# Avalible in Richmond area and Southern MD area when its not snowing Northern VA



## MOW ME OVER (Jan 30, 2004)

I have decided that I will travel down to Richmond Va area or over the bridge into Southern MD area if it is not snowing in Northern Virginia. That is if the money is rite and I will get enough hours plowing when down there. 
I will also consider other areas if the $$$ are there to make up for the travel and fuel.

Anybody interested just call me on the cell It is on all the time 703-304-3350

Justin

2002 F350 CC Dually 7.3PSD with a 8'6" Boss Straight Blade


----------



## PlowVA (Nov 8, 2004)

As long as it isn't snowing in Northern Virginia, I can work the Richmond area. I'll go anywhere the snow is flying!!

Jeff
(703) 795-9964


----------



## Precision Lawn (Jan 2, 2004)

I agree if its not snowing in Maryland I will help out anyone that needs help. It don't like like there is anything in the forecast in Jan.
Thanks


----------



## MOW ME OVER (Jan 30, 2004)

Well boys if its not snowing in our area and we can find a contact that can guarantee us work when we get there then it sounds like we might have a little road trip to plan out on short term notice.


----------



## PlowVA (Nov 8, 2004)

ROAD TRIP!!!


----------



## Precision Lawn (Jan 2, 2004)

I'm In guys


----------



## eng50 (Jan 30, 2004)

Since this seems to be the VA/southern Md thread, You all keep me in mind for northern VA and southern Md!! More than willing to travel for work! If we actually get any snow here in Richmond, I will be sure to call you all.

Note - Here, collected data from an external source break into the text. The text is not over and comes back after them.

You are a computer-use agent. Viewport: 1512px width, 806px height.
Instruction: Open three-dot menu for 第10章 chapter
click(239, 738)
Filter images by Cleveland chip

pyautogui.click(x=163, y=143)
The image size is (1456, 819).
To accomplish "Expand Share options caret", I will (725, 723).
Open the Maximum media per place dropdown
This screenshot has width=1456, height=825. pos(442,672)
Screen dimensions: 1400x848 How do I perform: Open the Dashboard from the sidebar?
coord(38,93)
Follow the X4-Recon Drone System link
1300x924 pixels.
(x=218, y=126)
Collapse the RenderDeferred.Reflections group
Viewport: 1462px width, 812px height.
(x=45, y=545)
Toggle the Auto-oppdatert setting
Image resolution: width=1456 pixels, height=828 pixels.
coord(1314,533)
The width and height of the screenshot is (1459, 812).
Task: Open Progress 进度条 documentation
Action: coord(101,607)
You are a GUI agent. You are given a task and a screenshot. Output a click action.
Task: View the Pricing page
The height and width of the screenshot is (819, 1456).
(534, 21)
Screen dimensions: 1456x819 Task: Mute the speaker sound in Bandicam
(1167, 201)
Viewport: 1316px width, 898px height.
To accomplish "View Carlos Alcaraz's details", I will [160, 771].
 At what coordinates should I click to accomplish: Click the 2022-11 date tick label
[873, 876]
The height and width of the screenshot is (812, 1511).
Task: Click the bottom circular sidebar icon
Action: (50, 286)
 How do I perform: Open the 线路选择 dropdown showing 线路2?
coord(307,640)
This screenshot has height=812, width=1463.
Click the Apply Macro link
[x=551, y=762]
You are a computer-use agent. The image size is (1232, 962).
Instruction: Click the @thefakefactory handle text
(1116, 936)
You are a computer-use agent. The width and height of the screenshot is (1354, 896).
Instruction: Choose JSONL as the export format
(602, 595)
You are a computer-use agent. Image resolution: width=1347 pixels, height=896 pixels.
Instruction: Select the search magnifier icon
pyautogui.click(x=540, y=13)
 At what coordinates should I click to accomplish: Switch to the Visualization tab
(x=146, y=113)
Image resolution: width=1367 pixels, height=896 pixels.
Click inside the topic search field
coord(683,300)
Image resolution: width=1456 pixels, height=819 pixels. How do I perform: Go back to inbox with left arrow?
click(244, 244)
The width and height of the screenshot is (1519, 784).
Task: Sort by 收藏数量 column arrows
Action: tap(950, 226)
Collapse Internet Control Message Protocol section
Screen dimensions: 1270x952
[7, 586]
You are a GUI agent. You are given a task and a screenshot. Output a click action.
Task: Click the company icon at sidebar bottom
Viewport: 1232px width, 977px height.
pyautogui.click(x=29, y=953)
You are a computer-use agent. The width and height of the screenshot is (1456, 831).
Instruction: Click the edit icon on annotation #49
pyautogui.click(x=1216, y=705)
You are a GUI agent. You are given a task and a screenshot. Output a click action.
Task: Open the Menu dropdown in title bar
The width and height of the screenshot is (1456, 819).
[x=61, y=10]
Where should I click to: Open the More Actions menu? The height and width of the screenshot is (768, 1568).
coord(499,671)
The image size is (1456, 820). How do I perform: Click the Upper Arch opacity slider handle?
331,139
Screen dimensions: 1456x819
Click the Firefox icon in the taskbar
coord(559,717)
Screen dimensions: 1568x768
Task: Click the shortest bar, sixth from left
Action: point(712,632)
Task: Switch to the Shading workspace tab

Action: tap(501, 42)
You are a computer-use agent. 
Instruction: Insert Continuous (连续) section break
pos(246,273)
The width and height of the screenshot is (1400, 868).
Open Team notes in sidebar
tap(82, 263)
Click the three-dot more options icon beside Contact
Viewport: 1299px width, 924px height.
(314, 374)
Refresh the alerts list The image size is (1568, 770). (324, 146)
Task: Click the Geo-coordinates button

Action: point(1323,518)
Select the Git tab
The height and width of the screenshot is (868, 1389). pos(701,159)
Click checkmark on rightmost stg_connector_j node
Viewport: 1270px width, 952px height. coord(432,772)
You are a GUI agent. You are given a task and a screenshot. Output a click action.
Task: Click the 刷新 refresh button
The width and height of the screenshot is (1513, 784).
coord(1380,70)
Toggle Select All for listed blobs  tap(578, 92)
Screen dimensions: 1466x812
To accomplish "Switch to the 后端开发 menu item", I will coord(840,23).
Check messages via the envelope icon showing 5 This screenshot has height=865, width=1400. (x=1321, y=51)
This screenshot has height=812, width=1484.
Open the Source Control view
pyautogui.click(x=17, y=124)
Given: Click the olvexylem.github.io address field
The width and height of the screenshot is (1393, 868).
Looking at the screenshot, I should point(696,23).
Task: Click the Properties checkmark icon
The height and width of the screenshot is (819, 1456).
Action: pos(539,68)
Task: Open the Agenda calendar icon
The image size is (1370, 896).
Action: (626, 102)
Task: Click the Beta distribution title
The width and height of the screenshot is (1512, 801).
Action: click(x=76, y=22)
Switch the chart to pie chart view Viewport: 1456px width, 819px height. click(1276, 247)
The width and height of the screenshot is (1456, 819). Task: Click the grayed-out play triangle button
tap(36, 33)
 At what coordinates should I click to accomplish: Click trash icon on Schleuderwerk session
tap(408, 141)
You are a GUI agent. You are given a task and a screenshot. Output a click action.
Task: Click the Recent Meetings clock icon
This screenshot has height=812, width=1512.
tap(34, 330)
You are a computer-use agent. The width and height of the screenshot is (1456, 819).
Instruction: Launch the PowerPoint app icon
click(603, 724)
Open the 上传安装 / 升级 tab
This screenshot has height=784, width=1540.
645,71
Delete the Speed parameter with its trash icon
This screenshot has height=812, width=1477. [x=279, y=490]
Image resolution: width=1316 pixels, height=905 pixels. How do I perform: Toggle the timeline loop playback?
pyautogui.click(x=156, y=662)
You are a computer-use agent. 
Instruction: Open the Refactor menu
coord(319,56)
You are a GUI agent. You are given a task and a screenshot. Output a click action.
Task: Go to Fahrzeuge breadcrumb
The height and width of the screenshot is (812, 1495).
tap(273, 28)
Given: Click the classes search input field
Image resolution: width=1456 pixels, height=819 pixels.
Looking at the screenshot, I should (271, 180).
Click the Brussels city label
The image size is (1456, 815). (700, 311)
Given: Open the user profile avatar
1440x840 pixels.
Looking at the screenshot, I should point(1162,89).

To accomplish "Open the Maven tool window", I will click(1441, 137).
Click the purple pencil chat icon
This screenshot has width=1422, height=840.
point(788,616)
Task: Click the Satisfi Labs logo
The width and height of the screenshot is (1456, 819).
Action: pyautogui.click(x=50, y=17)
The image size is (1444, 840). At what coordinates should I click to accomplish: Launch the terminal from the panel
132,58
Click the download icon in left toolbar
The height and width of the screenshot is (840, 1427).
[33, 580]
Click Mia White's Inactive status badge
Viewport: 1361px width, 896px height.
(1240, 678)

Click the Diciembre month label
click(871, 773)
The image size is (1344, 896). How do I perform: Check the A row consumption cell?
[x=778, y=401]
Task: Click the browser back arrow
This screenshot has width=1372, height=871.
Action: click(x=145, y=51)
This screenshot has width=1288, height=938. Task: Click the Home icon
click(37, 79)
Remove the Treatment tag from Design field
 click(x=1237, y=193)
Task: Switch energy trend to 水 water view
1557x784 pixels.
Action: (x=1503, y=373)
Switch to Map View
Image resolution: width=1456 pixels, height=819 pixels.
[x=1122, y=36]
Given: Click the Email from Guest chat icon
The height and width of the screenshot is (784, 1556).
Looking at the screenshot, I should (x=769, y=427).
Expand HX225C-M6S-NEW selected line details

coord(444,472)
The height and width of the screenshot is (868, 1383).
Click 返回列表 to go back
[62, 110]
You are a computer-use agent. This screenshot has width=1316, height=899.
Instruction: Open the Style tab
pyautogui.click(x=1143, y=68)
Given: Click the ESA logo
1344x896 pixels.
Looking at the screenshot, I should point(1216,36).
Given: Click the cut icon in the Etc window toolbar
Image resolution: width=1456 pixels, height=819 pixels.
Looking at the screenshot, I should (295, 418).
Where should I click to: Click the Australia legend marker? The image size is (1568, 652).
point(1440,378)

Task Force Powerwashing & Snow Removal
804-339-2984

We have 2 plow trucks, tailgate spreader, and if needed 4wd compact tractor with loader and back blade. Licenced & Insured

William Engstrom

Thanks!!


----------



## PlowVA (Nov 8, 2004)

Same here eng50! If you guys get it in Richmond and we miss it in DC (highly unlikely, but you never know) and you need a sub, gimme a call.

Jeff - 703-876-4984


----------



## MOW ME OVER (Jan 30, 2004)

Man at this point i'm just itching to drop the new blade and am about willing to travel 3 to 4 hours away to get a chance to drop the blade. Oh well from what I keep hearing we might get hit late this month or in February. 

We will all find out in a month or two won't we.


----------



## PlowVA (Nov 8, 2004)

I'm with you MMO! Doug Hill, Channel 7, said that we are in for 10-12 more days of temps 20 degrees above normal. This just sucks. Got my new Blizzard at the end of November and this has been way too long to wait to try it out. Somebody up there really doesn't like me I guess.

I've been so hard up, I took out my John Deere garden tractor and pushed some gravel around on the driveway. Fun, but no money in it


----------